Tuesday 31 March 2009

Times past and time's passing

Many years ago when i was alive, I was a member of a local Amateur Theatre Group. This particular one took things very seriously and even owned their own theatre, and i guess that I only got in because I was a member of a rare group - Men.
Prior to this my experience of theatre was limited to youth clubs, schools and college societies, where fundamentally everyone pulls together. My illusions of a happy family were to be shattered over the months when I participated in two of their productions.
The first of these was as terribly morbid and depressing play called Blood Wedding by Lorca. In this i played the role of a woodcutter and had but a handful of terribly depressing lines, none of which I can remember now. I am not sure that i remembered them at the time but I do remember the rehearing and the backstage backbiting and bitchery that developed along with the production. One of the problems that this, and probably many other such groups had, was a superabundance of old women, who, saw the place as their own by right and woe betide anyone who stepped on their shoes. Old women of both sexes are a powerful force, and alongside these were the luvvies; a small cluster of latent and overt homosexuals who saw the stage as a way out of the closet in which they had been lying still for the rest of their lives. This formed the backbone of the theatre and breaking into the inner circle was never really an option.
At the time i had long fair hair and I suppose that I must have stood out like a sore thumb in a crowd that was ostensibly comprised of Spanish peasants, but the production went on and was staged to some acclaim by the few in the audience who knew what it was about.
The next production was Anhouil's Ring Around the Moon, a play that I knew quite well. I auditioned and was given the part of Joshua, an elderly butler who shambles into the story from time to time and who shares the final scene with an ancient Jewish banker - more about that in a moment.
In this production, the infighting and general bitching reached heights that I had not believed possible and tensions built between various factions that hung in the air like persistent farts. Each rehearsal was blighted by asides and deliberate provocations, but the real straw on the camel's back for me came on the opening night where the poor woman who was acting as prompt (she was always the prompt for reasons that i won't go into) gave a prompt during a dramatic pause. The old woman who had been prompted launched into a verbal attack as soon as the act had finished. The rest of the flock flapped around clucking and pecking and the aforementioned prompt vanished into the only lavatory cubicle and locked herself in sobbing her heart out.
This was awkward. Not only was there nowhere to pee, but it was clear that the safety net prompt was going to be absent for the remainder of the play. I must confess that I enjoyed the backtracking and grovelling apologies that ensued, and the way that the hens gathered around the unfortunate prompt as she emerged wet eyed form the toilet.
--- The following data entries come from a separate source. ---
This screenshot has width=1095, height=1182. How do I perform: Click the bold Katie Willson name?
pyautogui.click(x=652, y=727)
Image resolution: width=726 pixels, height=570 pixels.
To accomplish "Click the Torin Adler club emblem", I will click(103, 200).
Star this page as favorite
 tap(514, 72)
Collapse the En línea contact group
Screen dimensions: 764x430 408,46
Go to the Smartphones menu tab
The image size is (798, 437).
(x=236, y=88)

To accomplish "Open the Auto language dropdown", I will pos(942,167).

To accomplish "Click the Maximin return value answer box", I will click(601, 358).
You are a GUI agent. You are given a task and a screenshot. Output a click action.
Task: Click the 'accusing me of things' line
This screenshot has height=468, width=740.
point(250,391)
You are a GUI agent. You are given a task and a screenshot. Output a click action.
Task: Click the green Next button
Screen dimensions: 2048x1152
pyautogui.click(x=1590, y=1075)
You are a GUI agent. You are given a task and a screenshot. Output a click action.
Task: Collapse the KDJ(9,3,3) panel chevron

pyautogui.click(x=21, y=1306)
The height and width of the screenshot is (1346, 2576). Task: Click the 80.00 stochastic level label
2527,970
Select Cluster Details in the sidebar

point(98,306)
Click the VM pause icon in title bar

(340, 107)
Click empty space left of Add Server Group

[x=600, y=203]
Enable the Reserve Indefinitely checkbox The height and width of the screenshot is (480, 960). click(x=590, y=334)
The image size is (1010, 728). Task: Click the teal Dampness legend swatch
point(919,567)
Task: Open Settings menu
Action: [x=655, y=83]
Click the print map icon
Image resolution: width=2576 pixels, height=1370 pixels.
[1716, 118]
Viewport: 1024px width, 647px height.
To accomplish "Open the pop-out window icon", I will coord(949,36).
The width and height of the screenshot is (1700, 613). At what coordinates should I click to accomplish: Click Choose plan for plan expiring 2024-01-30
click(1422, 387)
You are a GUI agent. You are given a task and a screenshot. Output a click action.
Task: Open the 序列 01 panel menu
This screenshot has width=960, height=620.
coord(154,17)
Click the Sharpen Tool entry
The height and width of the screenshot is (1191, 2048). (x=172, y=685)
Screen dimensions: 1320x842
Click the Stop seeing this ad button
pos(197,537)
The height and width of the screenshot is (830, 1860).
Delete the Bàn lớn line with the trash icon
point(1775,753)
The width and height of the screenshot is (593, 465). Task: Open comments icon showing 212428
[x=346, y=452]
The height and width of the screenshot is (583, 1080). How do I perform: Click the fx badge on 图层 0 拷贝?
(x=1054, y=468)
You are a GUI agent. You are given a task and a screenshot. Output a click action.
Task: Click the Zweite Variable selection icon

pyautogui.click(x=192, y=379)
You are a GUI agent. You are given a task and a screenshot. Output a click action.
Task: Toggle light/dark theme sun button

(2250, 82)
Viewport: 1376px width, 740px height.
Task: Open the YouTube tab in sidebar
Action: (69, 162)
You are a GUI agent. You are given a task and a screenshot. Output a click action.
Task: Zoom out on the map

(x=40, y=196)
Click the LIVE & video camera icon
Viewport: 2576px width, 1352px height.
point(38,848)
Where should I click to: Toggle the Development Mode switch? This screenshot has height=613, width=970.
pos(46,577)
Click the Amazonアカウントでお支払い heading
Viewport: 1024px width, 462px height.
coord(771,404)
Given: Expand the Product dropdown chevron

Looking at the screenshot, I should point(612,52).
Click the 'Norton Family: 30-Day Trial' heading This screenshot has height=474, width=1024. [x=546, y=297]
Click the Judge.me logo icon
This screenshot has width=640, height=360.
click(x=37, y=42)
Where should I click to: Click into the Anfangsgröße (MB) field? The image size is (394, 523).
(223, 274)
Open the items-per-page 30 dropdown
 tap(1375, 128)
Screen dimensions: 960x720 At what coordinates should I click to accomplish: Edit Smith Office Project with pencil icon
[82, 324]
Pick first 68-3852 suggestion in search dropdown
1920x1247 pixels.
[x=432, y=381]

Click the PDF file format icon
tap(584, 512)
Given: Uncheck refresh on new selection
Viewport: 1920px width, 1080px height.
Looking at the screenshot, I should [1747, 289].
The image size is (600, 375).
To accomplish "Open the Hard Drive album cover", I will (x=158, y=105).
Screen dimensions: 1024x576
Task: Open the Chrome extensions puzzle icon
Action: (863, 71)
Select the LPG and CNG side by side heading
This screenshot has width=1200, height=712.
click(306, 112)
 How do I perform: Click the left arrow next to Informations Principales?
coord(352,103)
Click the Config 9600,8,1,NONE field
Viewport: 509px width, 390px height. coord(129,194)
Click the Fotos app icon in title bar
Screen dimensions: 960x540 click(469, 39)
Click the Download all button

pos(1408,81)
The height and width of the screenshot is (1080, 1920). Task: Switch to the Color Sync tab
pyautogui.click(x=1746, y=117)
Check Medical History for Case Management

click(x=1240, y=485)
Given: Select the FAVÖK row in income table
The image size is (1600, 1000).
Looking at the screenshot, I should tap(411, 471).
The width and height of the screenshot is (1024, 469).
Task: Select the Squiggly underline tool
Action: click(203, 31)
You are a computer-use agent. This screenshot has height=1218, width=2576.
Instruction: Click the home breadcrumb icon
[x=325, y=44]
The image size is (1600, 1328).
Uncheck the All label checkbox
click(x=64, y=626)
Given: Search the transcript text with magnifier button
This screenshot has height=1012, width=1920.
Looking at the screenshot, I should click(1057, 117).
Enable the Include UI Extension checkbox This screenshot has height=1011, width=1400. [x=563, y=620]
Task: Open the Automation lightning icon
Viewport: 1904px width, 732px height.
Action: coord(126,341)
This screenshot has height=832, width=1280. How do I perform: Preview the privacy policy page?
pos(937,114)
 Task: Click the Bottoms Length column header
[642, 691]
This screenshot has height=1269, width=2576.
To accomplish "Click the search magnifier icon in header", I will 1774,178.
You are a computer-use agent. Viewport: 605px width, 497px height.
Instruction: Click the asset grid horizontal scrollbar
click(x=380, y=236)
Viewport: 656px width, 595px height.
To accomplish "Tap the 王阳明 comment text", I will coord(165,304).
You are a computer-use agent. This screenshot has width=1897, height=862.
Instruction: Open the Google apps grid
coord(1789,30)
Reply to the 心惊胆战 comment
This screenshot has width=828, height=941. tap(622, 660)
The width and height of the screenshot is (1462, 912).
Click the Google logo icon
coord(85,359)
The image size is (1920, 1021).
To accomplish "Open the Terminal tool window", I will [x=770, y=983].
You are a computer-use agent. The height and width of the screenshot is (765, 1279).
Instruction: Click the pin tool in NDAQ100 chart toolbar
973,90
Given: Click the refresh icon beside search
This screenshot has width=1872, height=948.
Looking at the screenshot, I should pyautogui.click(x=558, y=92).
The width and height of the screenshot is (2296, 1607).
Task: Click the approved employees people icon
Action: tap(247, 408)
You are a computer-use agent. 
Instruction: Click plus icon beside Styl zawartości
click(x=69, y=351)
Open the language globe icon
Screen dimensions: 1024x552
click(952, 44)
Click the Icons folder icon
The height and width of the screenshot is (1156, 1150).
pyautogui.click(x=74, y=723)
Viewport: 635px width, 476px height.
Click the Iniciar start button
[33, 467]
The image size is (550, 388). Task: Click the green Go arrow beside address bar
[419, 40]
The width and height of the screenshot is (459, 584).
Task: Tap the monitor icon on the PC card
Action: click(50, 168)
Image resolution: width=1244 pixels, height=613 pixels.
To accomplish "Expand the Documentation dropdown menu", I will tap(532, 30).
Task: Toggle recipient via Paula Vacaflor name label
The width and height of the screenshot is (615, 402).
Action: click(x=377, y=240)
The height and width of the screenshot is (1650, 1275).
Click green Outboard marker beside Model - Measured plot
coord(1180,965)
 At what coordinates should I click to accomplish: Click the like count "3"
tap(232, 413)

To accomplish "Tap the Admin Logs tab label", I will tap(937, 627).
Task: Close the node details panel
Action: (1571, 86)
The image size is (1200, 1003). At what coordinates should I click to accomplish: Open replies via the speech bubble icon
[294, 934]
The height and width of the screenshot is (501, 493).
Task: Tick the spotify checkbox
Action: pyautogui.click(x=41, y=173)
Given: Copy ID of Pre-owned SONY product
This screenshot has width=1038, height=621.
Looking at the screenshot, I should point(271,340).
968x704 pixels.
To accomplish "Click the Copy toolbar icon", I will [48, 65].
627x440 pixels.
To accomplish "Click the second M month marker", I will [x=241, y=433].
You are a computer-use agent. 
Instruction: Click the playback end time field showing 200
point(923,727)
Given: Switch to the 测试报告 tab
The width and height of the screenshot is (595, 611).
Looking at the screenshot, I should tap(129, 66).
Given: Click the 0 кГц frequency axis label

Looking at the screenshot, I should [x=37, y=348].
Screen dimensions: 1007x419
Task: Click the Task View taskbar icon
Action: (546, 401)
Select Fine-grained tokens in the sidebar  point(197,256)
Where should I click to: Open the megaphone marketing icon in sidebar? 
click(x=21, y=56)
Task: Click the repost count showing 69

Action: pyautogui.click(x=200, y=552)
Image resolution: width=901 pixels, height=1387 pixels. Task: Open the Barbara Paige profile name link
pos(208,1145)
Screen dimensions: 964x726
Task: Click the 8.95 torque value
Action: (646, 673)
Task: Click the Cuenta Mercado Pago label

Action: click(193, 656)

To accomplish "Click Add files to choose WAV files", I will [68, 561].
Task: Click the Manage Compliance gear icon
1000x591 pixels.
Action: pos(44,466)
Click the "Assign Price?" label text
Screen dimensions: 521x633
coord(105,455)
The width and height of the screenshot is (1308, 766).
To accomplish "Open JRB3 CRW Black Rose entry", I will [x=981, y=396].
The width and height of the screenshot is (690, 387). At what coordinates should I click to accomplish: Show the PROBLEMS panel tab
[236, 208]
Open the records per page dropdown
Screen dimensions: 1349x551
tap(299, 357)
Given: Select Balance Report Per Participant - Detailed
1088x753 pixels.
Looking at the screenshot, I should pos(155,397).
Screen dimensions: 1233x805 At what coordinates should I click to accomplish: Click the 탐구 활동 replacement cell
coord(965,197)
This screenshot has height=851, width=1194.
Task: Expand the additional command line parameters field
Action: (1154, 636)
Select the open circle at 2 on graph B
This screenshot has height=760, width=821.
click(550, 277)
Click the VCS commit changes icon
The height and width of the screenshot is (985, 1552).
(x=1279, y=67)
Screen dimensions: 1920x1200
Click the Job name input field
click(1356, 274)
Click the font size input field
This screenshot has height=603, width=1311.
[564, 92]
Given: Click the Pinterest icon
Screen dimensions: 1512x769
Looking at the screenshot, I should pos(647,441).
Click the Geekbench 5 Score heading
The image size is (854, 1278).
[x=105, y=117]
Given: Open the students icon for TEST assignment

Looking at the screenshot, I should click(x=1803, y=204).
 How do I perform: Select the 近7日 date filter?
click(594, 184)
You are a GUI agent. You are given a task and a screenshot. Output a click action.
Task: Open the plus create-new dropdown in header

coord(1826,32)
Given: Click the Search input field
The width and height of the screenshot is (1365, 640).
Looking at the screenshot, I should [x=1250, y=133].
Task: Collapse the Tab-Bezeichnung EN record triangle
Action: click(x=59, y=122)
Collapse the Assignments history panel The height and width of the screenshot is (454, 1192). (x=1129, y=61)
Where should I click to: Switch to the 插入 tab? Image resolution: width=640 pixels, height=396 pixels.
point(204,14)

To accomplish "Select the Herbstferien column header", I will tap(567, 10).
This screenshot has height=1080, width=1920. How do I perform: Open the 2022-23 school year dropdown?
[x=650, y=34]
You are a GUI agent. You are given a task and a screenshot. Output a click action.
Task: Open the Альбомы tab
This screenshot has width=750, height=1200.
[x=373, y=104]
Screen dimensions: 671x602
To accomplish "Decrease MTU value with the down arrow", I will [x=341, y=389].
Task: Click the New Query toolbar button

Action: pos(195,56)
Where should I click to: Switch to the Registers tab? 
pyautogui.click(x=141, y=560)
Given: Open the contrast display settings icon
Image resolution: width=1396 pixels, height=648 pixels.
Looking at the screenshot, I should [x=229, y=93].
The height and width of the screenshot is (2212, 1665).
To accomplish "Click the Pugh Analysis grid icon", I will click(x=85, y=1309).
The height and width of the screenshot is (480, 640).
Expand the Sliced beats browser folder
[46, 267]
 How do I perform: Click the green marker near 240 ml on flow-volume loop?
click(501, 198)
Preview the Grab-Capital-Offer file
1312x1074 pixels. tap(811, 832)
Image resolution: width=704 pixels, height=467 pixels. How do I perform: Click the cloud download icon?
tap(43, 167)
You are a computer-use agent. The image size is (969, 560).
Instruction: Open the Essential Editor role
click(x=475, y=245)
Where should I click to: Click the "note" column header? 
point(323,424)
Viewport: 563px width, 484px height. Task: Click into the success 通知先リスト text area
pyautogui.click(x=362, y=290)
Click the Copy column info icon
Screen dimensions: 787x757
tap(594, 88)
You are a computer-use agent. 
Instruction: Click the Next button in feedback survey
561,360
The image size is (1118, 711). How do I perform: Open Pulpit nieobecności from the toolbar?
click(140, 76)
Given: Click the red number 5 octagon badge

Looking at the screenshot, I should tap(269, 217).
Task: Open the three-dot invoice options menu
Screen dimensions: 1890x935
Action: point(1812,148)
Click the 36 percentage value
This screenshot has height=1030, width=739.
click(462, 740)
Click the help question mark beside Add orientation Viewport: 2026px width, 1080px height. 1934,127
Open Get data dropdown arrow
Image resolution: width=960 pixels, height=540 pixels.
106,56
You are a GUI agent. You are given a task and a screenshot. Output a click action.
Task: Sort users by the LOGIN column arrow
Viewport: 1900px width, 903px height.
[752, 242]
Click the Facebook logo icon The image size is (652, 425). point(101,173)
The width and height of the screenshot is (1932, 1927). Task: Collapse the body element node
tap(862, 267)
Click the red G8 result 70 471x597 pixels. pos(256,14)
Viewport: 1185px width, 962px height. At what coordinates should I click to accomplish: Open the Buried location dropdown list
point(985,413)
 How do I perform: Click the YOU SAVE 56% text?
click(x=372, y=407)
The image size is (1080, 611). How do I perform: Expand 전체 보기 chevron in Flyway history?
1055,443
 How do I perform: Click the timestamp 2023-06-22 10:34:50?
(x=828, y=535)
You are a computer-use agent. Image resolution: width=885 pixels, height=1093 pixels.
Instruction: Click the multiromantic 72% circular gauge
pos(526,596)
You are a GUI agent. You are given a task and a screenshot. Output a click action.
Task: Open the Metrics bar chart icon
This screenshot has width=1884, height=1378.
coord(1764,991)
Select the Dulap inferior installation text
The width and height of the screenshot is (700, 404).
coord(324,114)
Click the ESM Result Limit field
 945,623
The last act went ahead with prompts safely in place and tempers under control. In the very last scene, a conversation between the elderly banker and myself took place front centre stage and face to face. It is an intimate moment where the play is finally put to bed and both of us were heavily made up as old frail men. The banker had a moustache that had always been well fixed in place until that moment. As the scene unravelled i became aware that the prosthesis was beginning to develop a mind of its own and that he was not able to do anything to control it. My face was inches from his as the hairy device first drooped on one side and then hung at 90 degrees to his mouth, swinging gently and reacting to every p uttered by stretching out towards me. I have never before or since exerted so much self control. Most of me wanted to laugh, but a small part of me admired the way that this guy totally ignored the situation and stayed in role until the final curtain, and so did I.
That was my last stage performance. I couldn't face the blathering and infighting any more and so i decided to channel my interest into producing plays in school, but that is another story.